La Chine avertit les entreprises du Japon à l'espionnage après conviction: sources
TOKYO – Un responsable du gouvernement chinois de haut rang a averti le monde des affaires du Japon contre l'espionnage en Chine, à la suite de la condamnation de l'espionnage d'un employé d'une entreprise japonaise, ont annoncé vendredi des sources diplomatiques.
L'avertissement, livré en personne à une puissante figure commerciale japonaise, est venu peu de temps après qu'un tribunal chinois en juillet a condamné un employé d'Astellas Pharma Inc. à trois ans et six mois de prison pour espionnage, ont indiqué les sources.
Il est rare qu'un responsable du gouvernement chinois transmet un message directement à un chiffre d'affaires japonais sans passer par le gouvernement japonais.
Une telle pression du gouvernement chinois pourrait davantage rendre les entreprises japonaises à opérer dans le pays, dans les préoccupations que les actions peuvent être arbitrairement étiquetées d'espionnage, créant une incertitude sur le moment et pourquoi une personne pourrait être détenue.
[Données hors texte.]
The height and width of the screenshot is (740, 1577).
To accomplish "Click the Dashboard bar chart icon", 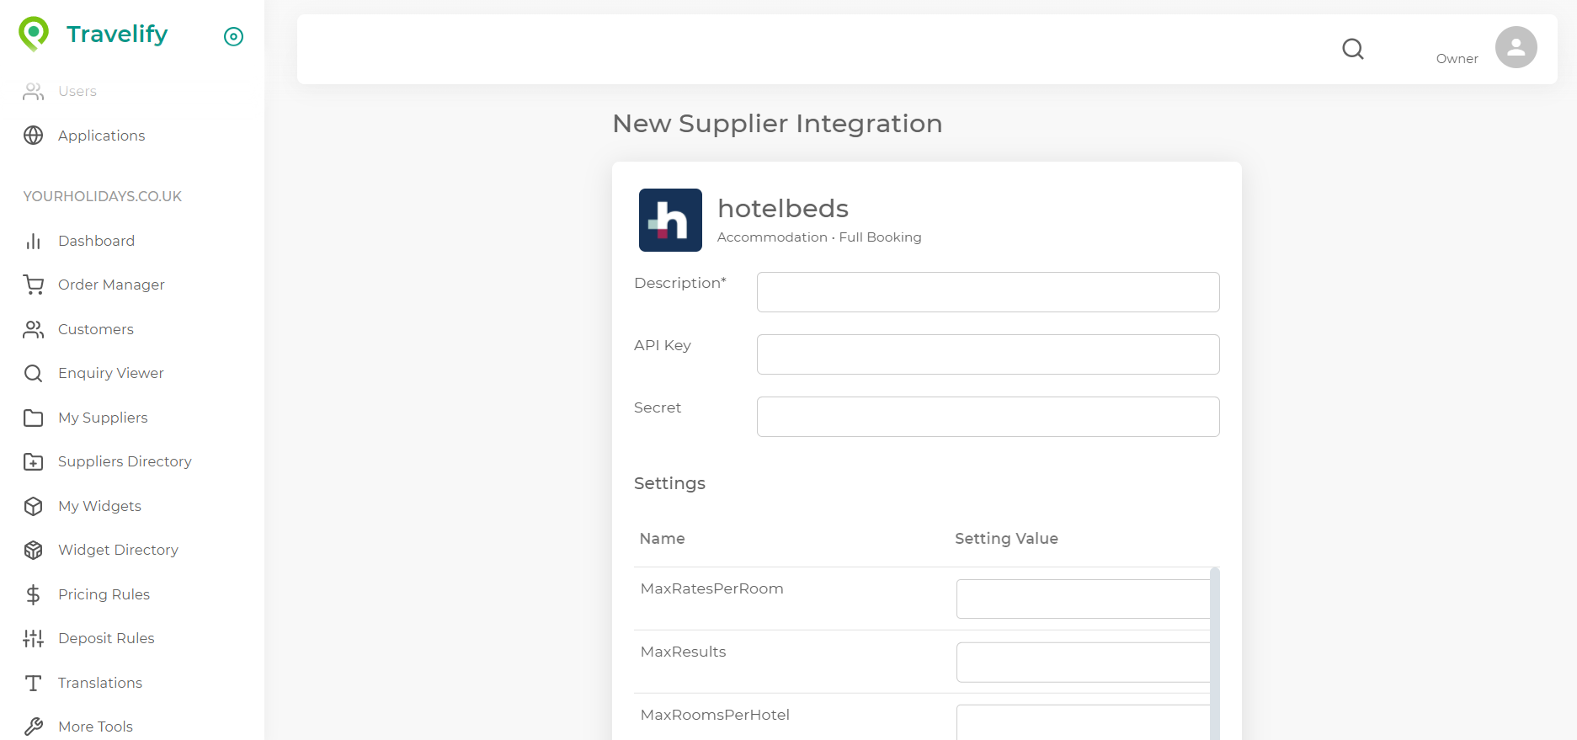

Dans l'avertissement, le fonctionnaire chinois a fortement découragé les entreprises japonaises de retirer les secrets de l'État de la Chine à la demande des agences de renseignement japonaises, citant l'agence de renseignement de la sécurité publique comme une de ces entités.
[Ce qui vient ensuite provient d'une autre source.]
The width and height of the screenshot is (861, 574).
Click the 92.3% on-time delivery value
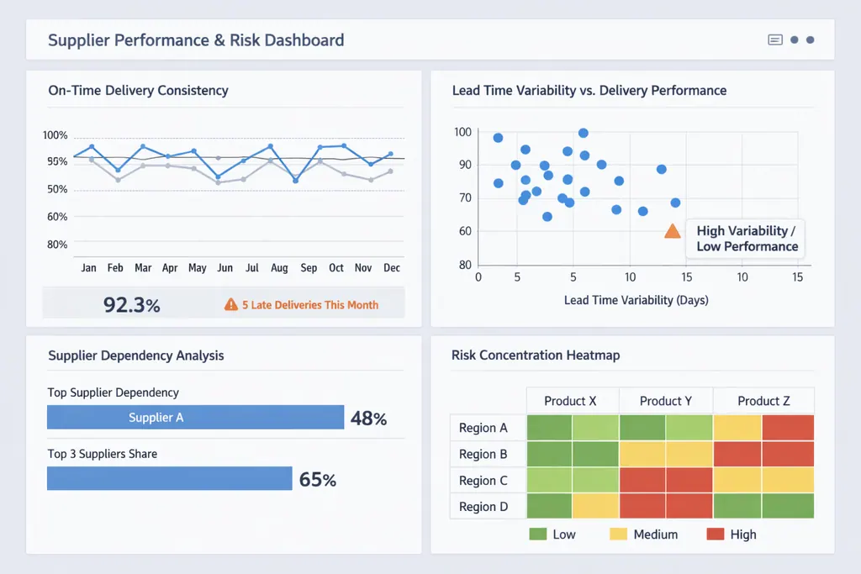pos(131,304)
Alors que la Chine insiste sur le fait que les opérations commerciales sont sûres tant que les entreprises ne violent pas sa loi sur les contre-espionnage, les craintes montent en revue que la loi soit appliquée de manière sélective, après que les responsables de l'entreprise japonaise ont été reconnus coupables d'espionnage.
Lors de la rencontre du chef d'entreprise japonais, le responsable du gouvernement chinois, quant à lui, a exprimé son espoir de développer des liens économiques bilatéraux, notant que les deux nations asiatiques sont profondément liées par le biais de chaînes d'approvisionnement, ont indiqué les sources.
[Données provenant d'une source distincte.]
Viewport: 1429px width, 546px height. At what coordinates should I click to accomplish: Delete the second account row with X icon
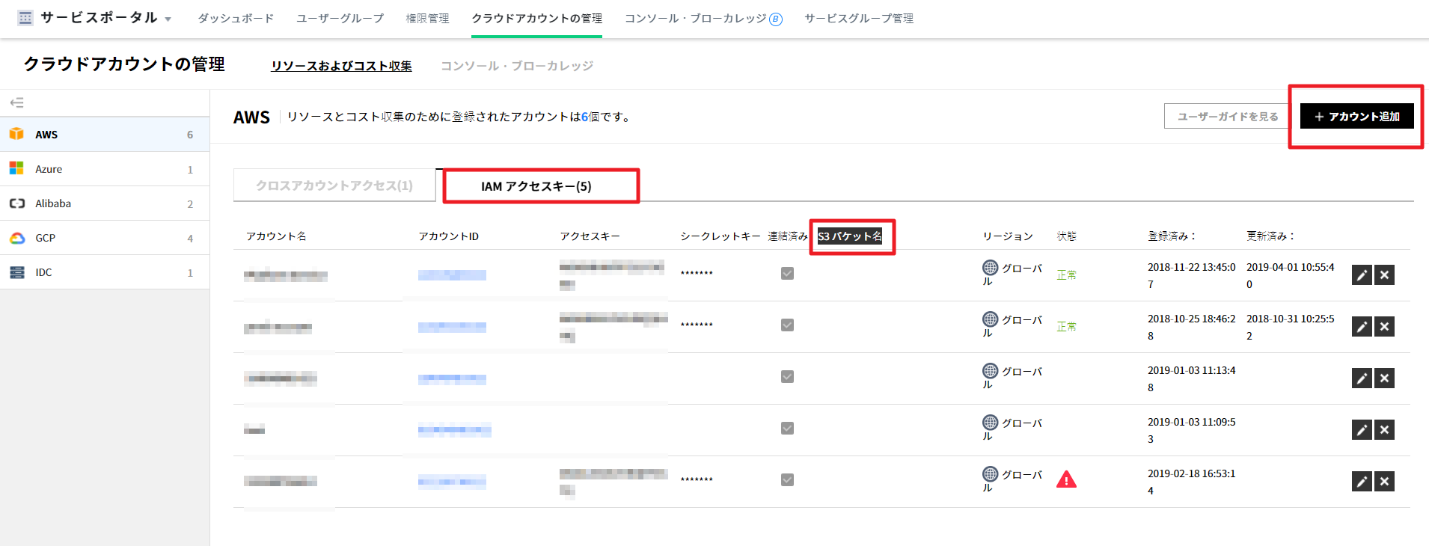(1384, 327)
La décision du tribunal intermédiaire de Pékin n ° 2 intermédiaire est intervenue le 16 juillet, les sources indiquant que le tribunal a conclu qu'il avait fourni des informations à une agence de renseignement japonaise et avait reçu des récompenses.
L'employé d'Astellas avait été directeur de l'unité chinoise de la société pharmaceutique japonaise et en tant que haut responsable de la Chambre de commerce et d'industrie japonaise en Chine.
Il a été arrêté en mars 2023, juste avant son retour prévu au Japon, officiellement arrêté en octobre de la même année et a été inculpé en août 2024.
Depuis que la loi de contre-espionnage chinoise est entrée en vigueur en 2014, 17 citoyens japonais, dont l'employé d'Attellas, ont été détenus pour espionnage présumé, a déclaré le gouvernement japonais, ajoutant que cinq restent en Chine.